Set out exactly every line of the entries below, starting at the line that holds "City Council Message Board (620, 1006)" and stopping after the line that holds "Questions fréquemment posées (105, 2074)".

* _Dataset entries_
[Start of section]

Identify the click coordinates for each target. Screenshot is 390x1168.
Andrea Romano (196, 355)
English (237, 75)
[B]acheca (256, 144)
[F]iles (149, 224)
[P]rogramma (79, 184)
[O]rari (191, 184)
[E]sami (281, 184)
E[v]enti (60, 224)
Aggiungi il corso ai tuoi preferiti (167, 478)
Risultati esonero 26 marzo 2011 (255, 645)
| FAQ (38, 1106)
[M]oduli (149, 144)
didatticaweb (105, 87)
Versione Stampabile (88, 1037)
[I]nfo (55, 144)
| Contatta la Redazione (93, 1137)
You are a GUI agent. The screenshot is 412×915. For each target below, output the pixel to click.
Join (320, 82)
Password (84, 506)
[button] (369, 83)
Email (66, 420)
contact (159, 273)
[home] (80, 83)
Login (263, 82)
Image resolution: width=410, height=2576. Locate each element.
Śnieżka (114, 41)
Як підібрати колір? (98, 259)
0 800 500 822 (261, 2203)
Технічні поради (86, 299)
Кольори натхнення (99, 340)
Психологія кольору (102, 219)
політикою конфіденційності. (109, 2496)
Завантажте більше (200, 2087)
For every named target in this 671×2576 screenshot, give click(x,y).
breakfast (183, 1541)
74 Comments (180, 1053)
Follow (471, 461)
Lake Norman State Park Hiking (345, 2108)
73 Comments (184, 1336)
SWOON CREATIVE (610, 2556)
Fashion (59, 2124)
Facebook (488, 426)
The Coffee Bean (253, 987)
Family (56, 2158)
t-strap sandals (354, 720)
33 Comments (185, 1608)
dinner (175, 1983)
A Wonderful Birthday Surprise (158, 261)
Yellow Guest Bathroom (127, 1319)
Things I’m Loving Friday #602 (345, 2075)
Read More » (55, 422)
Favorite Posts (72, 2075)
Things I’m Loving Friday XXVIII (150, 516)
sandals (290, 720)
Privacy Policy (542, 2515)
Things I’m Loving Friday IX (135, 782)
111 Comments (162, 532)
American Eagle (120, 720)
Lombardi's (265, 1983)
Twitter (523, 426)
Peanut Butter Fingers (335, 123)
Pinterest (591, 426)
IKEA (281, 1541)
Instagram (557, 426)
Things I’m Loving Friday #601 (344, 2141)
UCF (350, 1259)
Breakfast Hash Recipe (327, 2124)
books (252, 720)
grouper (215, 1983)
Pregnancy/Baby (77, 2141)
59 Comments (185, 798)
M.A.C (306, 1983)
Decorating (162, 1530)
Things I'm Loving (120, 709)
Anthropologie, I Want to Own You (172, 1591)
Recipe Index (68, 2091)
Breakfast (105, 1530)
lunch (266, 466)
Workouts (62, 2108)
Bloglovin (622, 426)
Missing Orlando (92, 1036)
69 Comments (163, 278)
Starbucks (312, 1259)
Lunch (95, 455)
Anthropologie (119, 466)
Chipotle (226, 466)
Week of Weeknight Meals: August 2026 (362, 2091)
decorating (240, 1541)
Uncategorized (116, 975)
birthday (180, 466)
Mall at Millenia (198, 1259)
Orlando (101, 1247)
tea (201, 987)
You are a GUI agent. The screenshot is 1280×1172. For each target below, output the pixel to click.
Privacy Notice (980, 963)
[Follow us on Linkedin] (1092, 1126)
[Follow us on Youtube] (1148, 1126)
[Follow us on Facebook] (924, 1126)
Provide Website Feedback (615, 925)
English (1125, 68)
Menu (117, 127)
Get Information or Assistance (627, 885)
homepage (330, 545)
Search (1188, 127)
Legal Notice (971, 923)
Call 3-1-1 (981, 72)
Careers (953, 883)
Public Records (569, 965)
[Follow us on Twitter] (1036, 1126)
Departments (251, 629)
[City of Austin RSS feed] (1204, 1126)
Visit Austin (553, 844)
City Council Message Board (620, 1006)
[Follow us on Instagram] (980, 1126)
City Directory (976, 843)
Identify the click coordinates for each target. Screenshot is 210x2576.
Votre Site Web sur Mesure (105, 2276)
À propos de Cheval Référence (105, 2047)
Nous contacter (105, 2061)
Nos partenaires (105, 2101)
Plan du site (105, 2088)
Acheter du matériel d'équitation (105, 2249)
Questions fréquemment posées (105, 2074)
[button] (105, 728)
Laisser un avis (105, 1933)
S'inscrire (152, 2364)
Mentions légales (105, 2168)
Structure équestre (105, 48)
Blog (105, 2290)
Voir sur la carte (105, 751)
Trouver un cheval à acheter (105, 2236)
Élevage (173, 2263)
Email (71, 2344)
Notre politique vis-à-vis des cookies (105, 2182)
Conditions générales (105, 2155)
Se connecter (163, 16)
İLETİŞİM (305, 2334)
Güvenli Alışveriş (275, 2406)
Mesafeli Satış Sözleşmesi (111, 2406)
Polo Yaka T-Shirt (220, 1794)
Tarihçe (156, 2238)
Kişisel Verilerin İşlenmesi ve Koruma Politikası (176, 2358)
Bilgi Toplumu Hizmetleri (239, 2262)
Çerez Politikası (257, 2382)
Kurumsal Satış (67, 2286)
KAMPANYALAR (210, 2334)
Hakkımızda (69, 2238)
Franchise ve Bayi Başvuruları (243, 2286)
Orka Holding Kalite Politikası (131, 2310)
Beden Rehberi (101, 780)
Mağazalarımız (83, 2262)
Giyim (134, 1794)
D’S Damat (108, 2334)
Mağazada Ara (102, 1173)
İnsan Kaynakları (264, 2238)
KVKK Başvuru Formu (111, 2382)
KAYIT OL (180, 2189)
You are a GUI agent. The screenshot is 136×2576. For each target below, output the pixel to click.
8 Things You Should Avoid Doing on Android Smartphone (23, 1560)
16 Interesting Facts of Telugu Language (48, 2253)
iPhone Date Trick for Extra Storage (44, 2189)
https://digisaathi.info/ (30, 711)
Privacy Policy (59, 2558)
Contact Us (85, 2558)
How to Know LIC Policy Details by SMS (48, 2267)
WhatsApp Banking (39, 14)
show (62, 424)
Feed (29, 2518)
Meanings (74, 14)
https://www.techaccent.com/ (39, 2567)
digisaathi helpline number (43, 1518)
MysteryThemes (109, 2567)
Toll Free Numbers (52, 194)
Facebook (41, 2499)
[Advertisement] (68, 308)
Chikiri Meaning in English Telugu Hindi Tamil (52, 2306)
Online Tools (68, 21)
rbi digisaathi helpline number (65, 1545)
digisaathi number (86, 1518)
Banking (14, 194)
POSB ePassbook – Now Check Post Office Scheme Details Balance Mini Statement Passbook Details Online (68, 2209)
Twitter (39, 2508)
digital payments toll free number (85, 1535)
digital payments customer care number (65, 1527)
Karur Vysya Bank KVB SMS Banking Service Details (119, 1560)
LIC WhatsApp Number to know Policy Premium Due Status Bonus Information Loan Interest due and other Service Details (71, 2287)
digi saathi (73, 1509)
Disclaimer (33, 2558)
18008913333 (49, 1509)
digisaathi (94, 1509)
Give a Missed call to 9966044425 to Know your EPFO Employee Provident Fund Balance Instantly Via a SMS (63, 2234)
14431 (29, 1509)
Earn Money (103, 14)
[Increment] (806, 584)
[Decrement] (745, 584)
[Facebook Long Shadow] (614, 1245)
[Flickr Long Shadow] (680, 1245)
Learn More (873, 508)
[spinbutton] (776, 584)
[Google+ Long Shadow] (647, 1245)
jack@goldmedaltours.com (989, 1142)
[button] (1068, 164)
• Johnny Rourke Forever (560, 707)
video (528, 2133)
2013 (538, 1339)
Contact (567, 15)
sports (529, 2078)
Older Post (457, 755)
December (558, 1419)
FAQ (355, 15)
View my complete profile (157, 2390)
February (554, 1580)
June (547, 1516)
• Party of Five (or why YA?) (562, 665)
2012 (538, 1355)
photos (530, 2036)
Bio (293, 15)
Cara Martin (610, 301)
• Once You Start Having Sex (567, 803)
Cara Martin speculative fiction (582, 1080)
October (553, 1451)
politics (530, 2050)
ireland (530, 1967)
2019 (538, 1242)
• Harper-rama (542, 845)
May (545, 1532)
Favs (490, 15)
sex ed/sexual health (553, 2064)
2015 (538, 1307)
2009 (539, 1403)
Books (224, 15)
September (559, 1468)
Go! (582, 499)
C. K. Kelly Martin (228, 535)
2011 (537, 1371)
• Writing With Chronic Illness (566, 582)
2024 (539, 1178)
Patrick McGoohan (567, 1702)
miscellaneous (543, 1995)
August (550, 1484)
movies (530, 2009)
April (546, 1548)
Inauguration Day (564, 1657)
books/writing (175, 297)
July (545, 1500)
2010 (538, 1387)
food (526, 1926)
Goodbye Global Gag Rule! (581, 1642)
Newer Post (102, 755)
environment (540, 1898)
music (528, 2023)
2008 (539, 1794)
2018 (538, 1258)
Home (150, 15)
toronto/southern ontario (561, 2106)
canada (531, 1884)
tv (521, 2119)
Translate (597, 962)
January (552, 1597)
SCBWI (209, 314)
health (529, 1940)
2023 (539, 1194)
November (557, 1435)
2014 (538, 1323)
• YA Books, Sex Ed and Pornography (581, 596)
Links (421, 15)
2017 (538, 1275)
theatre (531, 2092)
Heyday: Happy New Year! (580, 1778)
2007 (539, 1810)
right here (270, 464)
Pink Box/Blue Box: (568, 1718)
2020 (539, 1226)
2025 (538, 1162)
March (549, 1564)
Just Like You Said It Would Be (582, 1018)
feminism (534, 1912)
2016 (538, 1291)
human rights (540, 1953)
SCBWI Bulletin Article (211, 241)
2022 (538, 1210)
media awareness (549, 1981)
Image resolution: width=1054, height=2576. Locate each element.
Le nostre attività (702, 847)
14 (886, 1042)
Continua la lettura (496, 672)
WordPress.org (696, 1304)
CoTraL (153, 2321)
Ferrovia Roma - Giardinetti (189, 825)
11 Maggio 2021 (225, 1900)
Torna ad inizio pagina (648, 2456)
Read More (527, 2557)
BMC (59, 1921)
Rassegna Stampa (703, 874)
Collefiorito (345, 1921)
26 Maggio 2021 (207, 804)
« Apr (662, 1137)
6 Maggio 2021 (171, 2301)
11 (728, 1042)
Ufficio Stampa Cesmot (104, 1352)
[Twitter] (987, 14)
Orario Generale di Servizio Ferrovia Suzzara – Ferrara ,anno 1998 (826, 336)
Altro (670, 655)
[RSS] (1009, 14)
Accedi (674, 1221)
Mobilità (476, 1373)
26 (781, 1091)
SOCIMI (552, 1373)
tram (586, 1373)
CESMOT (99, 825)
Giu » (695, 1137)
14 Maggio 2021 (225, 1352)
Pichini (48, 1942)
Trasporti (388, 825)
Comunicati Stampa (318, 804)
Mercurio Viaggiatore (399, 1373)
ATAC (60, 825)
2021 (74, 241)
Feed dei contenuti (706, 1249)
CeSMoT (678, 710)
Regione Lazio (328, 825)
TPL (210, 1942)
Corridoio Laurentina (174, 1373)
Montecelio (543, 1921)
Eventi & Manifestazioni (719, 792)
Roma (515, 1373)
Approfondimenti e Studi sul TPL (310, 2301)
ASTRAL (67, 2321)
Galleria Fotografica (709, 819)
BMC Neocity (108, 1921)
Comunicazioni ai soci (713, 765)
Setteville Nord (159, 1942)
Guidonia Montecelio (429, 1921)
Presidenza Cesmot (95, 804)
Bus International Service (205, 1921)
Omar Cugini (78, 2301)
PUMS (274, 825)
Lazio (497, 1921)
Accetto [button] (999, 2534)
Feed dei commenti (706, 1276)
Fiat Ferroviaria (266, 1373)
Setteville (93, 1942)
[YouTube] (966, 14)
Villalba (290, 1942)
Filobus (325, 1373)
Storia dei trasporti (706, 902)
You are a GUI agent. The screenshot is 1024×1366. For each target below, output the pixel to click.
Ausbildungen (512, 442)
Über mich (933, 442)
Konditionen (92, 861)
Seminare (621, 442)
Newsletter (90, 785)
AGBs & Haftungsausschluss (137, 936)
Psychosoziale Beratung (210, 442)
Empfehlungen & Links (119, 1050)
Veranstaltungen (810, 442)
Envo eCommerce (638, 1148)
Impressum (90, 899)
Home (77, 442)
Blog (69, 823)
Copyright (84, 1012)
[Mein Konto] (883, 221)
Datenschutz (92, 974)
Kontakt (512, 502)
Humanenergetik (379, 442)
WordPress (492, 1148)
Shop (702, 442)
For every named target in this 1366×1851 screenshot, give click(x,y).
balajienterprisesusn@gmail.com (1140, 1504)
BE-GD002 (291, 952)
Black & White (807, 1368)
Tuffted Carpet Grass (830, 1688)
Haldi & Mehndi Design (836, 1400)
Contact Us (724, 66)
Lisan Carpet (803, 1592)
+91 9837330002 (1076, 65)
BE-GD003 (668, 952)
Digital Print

[End of section]

* _SOLVED EXERCISE_
City Council Message Board (620, 1006)
[Follow us on Instagram] (980, 1126)
City Directory (976, 843)
Identify the click coordinates for each target. Screenshot is 210x2576.
Votre Site Web sur Mesure (105, 2276)
À propos de Cheval Référence (105, 2047)
Nous contacter (105, 2061)
Nos partenaires (105, 2101)
Plan du site (105, 2088)
Acheter du matériel d'équitation (105, 2249)
Questions fréquemment posées (105, 2074)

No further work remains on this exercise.